▸ **Your tasks**
• A. Please swap "Sikhism" for "the Sikh faith" in the passage on Tegh Bahadur's martyrdom, from "Guru Tegh Bahadur’s" up to and including "a simple misunderstanding.", and give that part again.
• B. Carry on the passage on Tegh Bahadur's martyrdom from the point where it stops.

▸ **Document**
────────────────────────────────────────

Guru Tegh Bahadur’s martyrdom is usually interpreted as an act of self-sacrifice for the sake of the Kashmiri Pandits threatened with forced conversion. As such, it is a classic Hindutva proof of the Hinduness of Sikhism, though it is also a classic neo-Sikh proof of the “secularism” of Sikhism (“showing concern even for people of a different religion, viz. Hinduism”). However, this whole debate may well rest upon a simple misunderstanding.
In most Indo-Aryan languages, the oft-used honorific mode of the singular is expressed by the same pronoun as the plural (e.g. Hindi unkâ, “his” or “their”, as opposed to the non-honorific singular uskâ), and vice-versa; by contrast, the singular form only indicates a singular subject. The phrase commonly translated as “the Lord preserved their tilak and sacred thread” (tilak-janjû râkhâ Prabh tâ-kâ), referring to unnamed outsiders assumed to be the Kashmiri Pandits, literally means that He “preserved his tilak and sacred thread”, meaning Tegh Bahadur’s. It would already be unusual poetic liberty to render “their tilak and sacred thread” this way, and even if that were intended, there is still no mention of the Kashmiri Pandits in the story.
This is confirmed by one of the following lines in Govind’s poem about his father’s martyrdom: “He suffered martyrdom for the sake of his faith.” In any case, the story of forced mass conversions in Kashmir by the Moghul emperor Aurangzeb is not supported by the detailed record of his reign by Muslim chronicles who narrate many accounts of his bigotry.
Tegh Bahadur’s martyrdom in 1675 was of course in the service of Hinduism, in that it was an act of opposing Aurangzeb’s policy of forcible conversion. An arrest warrant against him had been issued on non-religious and non-political charges, and he was found out after having gone into hiding; Aurangzeb gave him a chance to escape his punishment by converting to Islam. Being a devout Muslim, Aurangzeb calculated that the conversion of this Hindu sect leader would encourage his followers to convert along with him. The Guru was tortured and beheaded when he refused the offer to accept Islam, and one of his companions was sawed in two for having said that Islam should be destroyed.
At any rate, he stood firm as a Hindu, telling Aurangzeb that he loved his Hindu Dharma and that Hindu Dharma would never die,-- a statement conveniently overlooked in most neo-Sikh accounts. He was not a Sikh defending Hinduism, but a Hindu of the Nanakpanth defending his own Hindu religion. However, even Tegh Bahadur never was a warrior against the Moghul empire; indeed, the birth of his son Govind in the eastern city of Patna was a souvenir of his own enlistment in the party of a Moghul general on a military expedition to Assam.

────────────────────────────────────────

(Stored items from a collection)
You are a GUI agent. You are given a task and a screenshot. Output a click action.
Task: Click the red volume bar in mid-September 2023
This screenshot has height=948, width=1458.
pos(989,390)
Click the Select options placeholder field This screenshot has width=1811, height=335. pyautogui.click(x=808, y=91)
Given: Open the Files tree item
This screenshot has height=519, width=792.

────────────────────────────────────────

▸ **Set of answers**
• A.
Guru Tegh Bahadur’s martyrdom is usually interpreted as an act of self-sacrifice for the sake of the Kashmiri Pandits threatened with forced conversion. As such, it is a classic Hindutva proof of the Hinduness of the Sikh faith, though it is also a classic neo-Sikh proof of the “secularism” of the Sikh faith (“showing concern even for people of a different religion, viz. Hinduism”). However, this whole debate may well rest upon a simple misunderstanding.

• B.
Though Govind Singh is considered as the founder of the Khalsa order (1699) who “gave his Sikhs an outward form distinct from the Hindus” he too did things which Sikh separatists would dismiss as “brahminical”. As Khushwant Singh notes, “Gobind selected five of the most scholarly of his disciples and sent them to Benares to learn Sanskrit and the Hindu religious texts, to be better able to interpret the writings of the gurus, which were full of allusions to Hindu mythology and philosophy". Arun Shourie quotes Govind Singh as declaring: “Let the path of the pure [khâlsâ panth] prevail all over the world, let the Hindu dharma dawn and all delusion disappear. (…) May I spread dharma and prestige of the Veda in the world and erase from it the sin of cow-slaughter.”
Ram Swarup adds a psychological reason for the recent Sikh attempt to sever the ties with Hindu society and the Indian state: “‘You have been our defenders’, Hindus tell the Sikhs. But in the present psychology, the compliment wins only contempt -- and I believe rightly. For self-despisement is the surest way of losing a friend or even a brother. It also gives the Sikhs an exaggerated self-assessment."
Ram Swarup hints at the question of the historicity of the belief that “Sikhism is the sword-arm of Hinduism”, widespread among Hindus. It is well-known that the Sikhs were the most combative in fighting Muslims during the Partition massacres, and that they were also singled out by Muslims for slaughter. The image of Sikhs as the most fearsome among the Infidels still lingers in the Muslim mind; it is apparently for this reason that Saudi Arabia excludes Sikhs (like Jews) from employment within its borders. Yet, the story for the earlier period is not that clear-cut. Given the centrality of the image of Sikhism as the “sword-arm of Hinduism”, it is well worth our while to verify the record of Sikh struggles against Islam.
In the Guru lineage, we don’t see much physical fighting for Hinduism. Guru Nanak was a poet and a genuine saint, but not a warrior. His successors were poets, not all of them saintly, and made a living with regular occupations such as horse-trading. Guru Arjun’s martyrdom was not due to any anti-Muslim rebellion but to the suspicion by Moghul Emperor Jahangir that he had supported a failed rebellion by Jahangir’s son Khusrau, i.e. a Muslim palace revolution aimed at continuing the Moghul Empire but with someone else sitting on the throne. Arjun refused to pay the fine which Jahangir imposed on him, not as an act of defiance against Moghul sovereignty but because he denied the charges (which amounted to pleading his loyalty to Jahangir); it was then that Jahangir ordered a tougher punishment. At any rate, Arjun was never accused of raising the sword against Jahangir, merely of giving temporary shelter to Khusrau.
Tegh Bahadur’s son and successor, Govind Singh, only fought the Moghul army when he was forced to, and it was hardly to protect Hinduism. His men had been plundering the domains of the semi-independent Hindu Rajas in the hills of northeastern Panjab, who had given him asylum after his father’s execution. Pro-Govind accounts in the Hindutva camp equate Govind’s plundering with the Chauth tax which Shivaji imposed to finance his fight against the Moghuls; they allege that the Rajas were selfishly attached to their wealth while Govind was risking his life for the Hindu cause.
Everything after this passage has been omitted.